Quote Originally Posted by Antonio1986 View Post
My personal opinion is that a country with a GDP of 2 trillions dollars cannot fight against countries with total GDP of 37 trillions (EU, USA, Canada, Australia and Norway)
It doesn't work that way. GDP matters if there's a global hot war with massive casualties — how many tanks, traiers, cannons, guns and ammo can you produce, how many ammo can you afford to shoot in every attack and so on.
You probably should calculate GDP per capita and keep in mind that there're a lot of countries that would be happy to take place on russian market - China, India, Turkey, Latin America etc.

Quote Originally Posted by Antonio1986 View Post
Do you think that this was the right decision from the Russian Government or it was just a "nationalistic firework" in order to disorientate or just to "entertain" the fears of the russian public in front of the imminent and unpreventable financial crisis(*1) in Russia?

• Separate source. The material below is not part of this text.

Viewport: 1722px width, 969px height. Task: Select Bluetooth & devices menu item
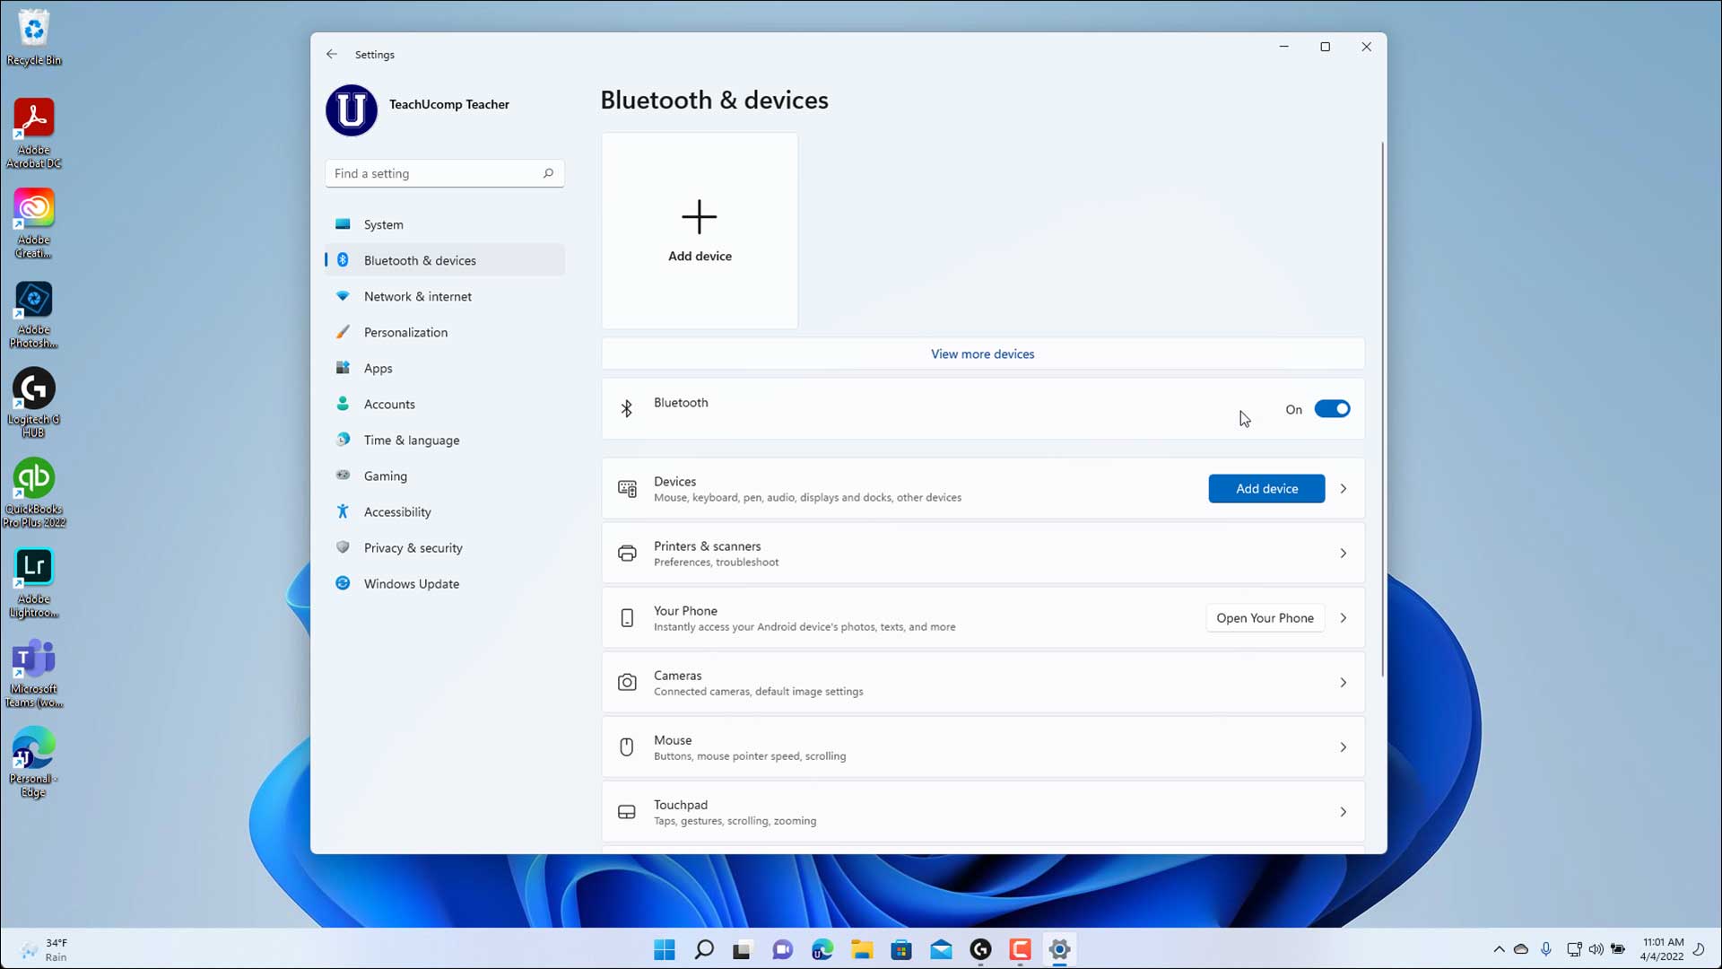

One thing should be clear - Putin is very western-oriented person. He's not willing to give away everything for just words of friendship and support as his predecessors did, but he wants Russia to be a part of the western world. Demarche like this is very uncharacteristic for him. It not pure populism - I'm sure.

Quote Originally Posted by Antonio1986 View Post
Also, a historical question: During the Soviet Union era (1917 - 1989) were any trade and economic relationships between Soviet Union and Western World?
There were economic relationships with Germany before WWII (technologies in exchage for resources mainly) and with allies during the war. But after the Cold war had begun relationships stopped. Only with the Warsaw pact countries.